Researchers leverage AI to identify sepsis within 12 hours

In a medical field like critical care, where time can mean life or death, a sepsis diagnosis is like the final buzzer.

Each year, according to the Centers for Disease Control and Prevention, at least 1.7 million adults in the U.S. develop the condition. Sepsis, the body’s exaggerated response to infection, can cause widespread inflammation and organ failure. Identifying patients most at risk has relied on a clinician’s own discretion and experience treating sepsis.

Until now.

Researchers at the University of Florida have created and are using a diagnostic tool that leverages artificial intelligence to identify a patient’s likelihood of developing sepsis — and how severe it will be — as soon as 12 hours after their hospital admission.

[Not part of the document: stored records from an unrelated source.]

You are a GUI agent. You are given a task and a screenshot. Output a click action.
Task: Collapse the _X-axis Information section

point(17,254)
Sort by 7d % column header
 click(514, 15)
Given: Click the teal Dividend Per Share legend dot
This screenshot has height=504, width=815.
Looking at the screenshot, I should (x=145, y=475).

Photos of Dr. Lyle L. Moldawer and Dr. Scott Brakenridge
Lyle L. Moldawer, Scott Brakenridge

The research, published on Tuesday in JAMA Network Open, evaluates and describes the tool that relies on an algorithm that helps practitioners quickly discern which patients are most at risk.

“There is no consistent way of recognizing and triaging critically ill patients when they’re admitted to the ICU,” said Lyle L. Moldawer, Ph.D., director of the Sepsis and Critical Illness Research Center, and emeritus director of the UF Laboratory of Inflammation Biology and Surgical Science. “While this may not pose a problem at large academic institutions with dedicated specialists, it can be harder for places where tertiary care is less developed.”

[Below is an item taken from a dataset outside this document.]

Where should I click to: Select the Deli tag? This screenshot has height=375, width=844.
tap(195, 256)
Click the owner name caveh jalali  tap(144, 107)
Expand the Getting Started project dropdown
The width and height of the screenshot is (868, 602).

In the event that sepsis is not recognized early and managed promptly, septic shock ensues, resulting in multiple organ failure and death.

Of those who survive sepsis, only half will completely recover. The rest will either die within one year or be encumbered by long-term disabilities, according to the WHO.

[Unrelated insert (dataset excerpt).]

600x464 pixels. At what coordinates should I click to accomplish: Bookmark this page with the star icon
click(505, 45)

The earlier sepsis is detected, the greater the likelihood of a full recovery. Rapid determination and early intervention is the key to treating it, Moldawer said.

“The worst thing you can do is have a patient sit in the ICU for 72 hours or even 96 hours without an intervention,” he said.

Clinicians who treat critically ill patients must contend with two questions, Moldawer said. Will the patient have a difficult clinical trajectory, requiring more aggressive interventions and supervision? And, if that’s the case — how can we determine the best type of treatment uniquely suited to them?

“Sepsis is a very heterogeneous disease,” said Scott Brakenridge, first author and currently a trauma surgeon at the University of Washington. “People’s immune systems react in different ways to infection and display different levels of illness. In fact, one of the main reasons that finding effective therapeutics to treat sepsis has been so challenging is due to this variation among patients.”

Physiological responses to sepsis run the gamut. Someone can be septic from something as simple as a urinary tract infection, receive antibiotics and be discharged within three days. Another patient with the same diagnosis can go down a much more clinically complex path due to things like age, disease history and comorbidities.

This tool also lends a precision medicine perspective, allowing clinicians to tailor their care to the individual and the drugs they will respond best to before it’s too late.

“Some critically ill patients have an exaggerated inflammatory response and would benefit from steroids or anti-inflammatories,” Moldawer said. “Others may have a tendency toward immune suppression, and require a different approach.”

The algorithm researchers developed marks an instance where technology can better identify how patients’ genetics can influence their response to treatment plans, and has more than halved the time it takes doctors to get information they need to make decisions before it’s too late.

“There will be genomic diagnostic devices that we’ll be able to use right at the bedside in the hospital very soon,” Brakenridge said. “This is really the first time that we’ve been able to move genomic technology to a point-of-care application and take something very exciting at the scientific bench, translate it into a highly insightful biologic metric, and see it used in patients.”

Now researchers expect to continue their quest to bring sepsis research into the fold of precision medicine.

“In many ways, the past decade has been spent trying to personalize approaches to how we treat and respond to sepsis,” Moldawer said. “It’s a great feeling to see it coming together, and even better knowing we’re just getting started.”